Still, just the suggestion of something as mildly inconvenient — and widely popular — as, say, universal background checks for gun purchases elicits howls of opposition and, now, arguments for special protections for gun owners.

Actually, my main argument against universal background checks isn’t that they’re unconstitutional, it’s that they’re completely ineffective at reducing violent crime or even increasing the number of background checks performed. In order to even attempt to be effective, universal background check laws  need a gun registry, and that’s where the constitutionality of the law comes in to play for me. I live in a state where anti-gun lawmakers just tried to turn me into a felon for keeping my AR-15, and then told me I’d be allowed to keep it as long as I registered it with the state police. I don’t think it’s crazy to believe that these same lawmakers would love to use a list of gun owners to eventually confiscate their firearms, or at least declare them felons for continuing to own them.

The Dispatch‘s editorial board is really steamed that West Mannheim Township, Pennsylvania will be considering a Second Amendment Sanctuary ordinance on Tuesday that states no town funds will be used to “interfere with a gun owner’s rights” (in the words of a Dispatch reporter). The editorial board calls it a “vague and troubling broad assertion.”

It’s also legally suspect. Local ordinances do not supersede state and federal laws, regardless of a municipality’s opinion of the overriding legislation. Legal experts say the sanctuary ordinances have no chance of holding up in court.

As such, the gun sanctuary movement is little more than an overreaction to calls for much-needed measures to curb the nation’s unceasing incidents of gun violence.

Defenders say it puts local lawmakers on record as supporting gun ownership, but that’s a superfluous position in a nation where the right to bear arms is ensconced in the Constitution, is under no threat and has not even been meaningfully curbed in decades. In actuality, it is a symbolic show of defiance to common-sense calls for reasonable gun control.

Declaring rural municipalities sanctuaries for gun owners in America is something akin to declaring Lincoln Financial Field a sanctuary for Eagles fans: It’s self-evident, it’s pointless, and it carries neither legal weight nor moral authority.

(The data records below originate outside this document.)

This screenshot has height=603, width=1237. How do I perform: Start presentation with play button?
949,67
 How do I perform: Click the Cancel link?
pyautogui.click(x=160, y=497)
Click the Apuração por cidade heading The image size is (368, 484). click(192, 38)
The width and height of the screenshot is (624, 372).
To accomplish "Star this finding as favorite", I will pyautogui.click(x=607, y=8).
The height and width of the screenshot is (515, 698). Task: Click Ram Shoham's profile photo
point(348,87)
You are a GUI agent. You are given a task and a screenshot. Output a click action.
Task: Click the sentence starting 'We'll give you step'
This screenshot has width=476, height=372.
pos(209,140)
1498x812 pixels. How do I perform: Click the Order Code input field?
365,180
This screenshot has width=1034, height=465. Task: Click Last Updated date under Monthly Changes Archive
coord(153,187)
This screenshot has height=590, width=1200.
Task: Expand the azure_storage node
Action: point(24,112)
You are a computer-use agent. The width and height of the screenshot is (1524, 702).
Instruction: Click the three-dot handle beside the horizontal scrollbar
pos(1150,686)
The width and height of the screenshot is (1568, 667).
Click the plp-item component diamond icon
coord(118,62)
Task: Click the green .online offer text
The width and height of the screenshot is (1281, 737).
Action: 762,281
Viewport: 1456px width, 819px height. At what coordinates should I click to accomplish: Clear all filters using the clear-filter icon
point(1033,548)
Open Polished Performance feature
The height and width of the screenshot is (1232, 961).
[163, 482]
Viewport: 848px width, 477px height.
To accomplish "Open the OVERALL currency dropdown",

West Manheim Township supervisors should ponder this before casting their votes on Tuesday. They can identify their township as a “Second Amendment sanctuary,” but what they would actually be declaring sanctuary from is common sense.

Buried in that word salad of outrage is the real reason the editors have so much hatred for the Second Amendment Sanctuary ordinance they say means absolutely nothing. It’s a show of defiance to their agenda. That’s what they can’t stand.

Oh, they themselves love to #Resist. The editorial board was all in favor of impeaching Donald Trump, for instance, even though it was never going to go anywhere in the Senate. That symbolic exercise was a desperately needed act of defiance to the Trump administration, or so the editors claim, but refusing to spend any taxpayer dollars to enforce unconstitutional gun laws is a deplorable act of defiance.

The same people who’ve been yelling about resistance since Donald Trump got elected are the first ones to demand compliance when they’re in charge. Defiance is a one way street for them, not an act of cultural disobedience that is a part of our national DNA. Despite their claims, the editors of the York Dispatch are not issuing their opinion on Second Amendment Sanctuaries from some lofty moral high ground. Instead, they are wallowing in the muck and mire of partisanship and despotism, unable to grant their ideological opponents the same right to resistance that they reserve for themselves.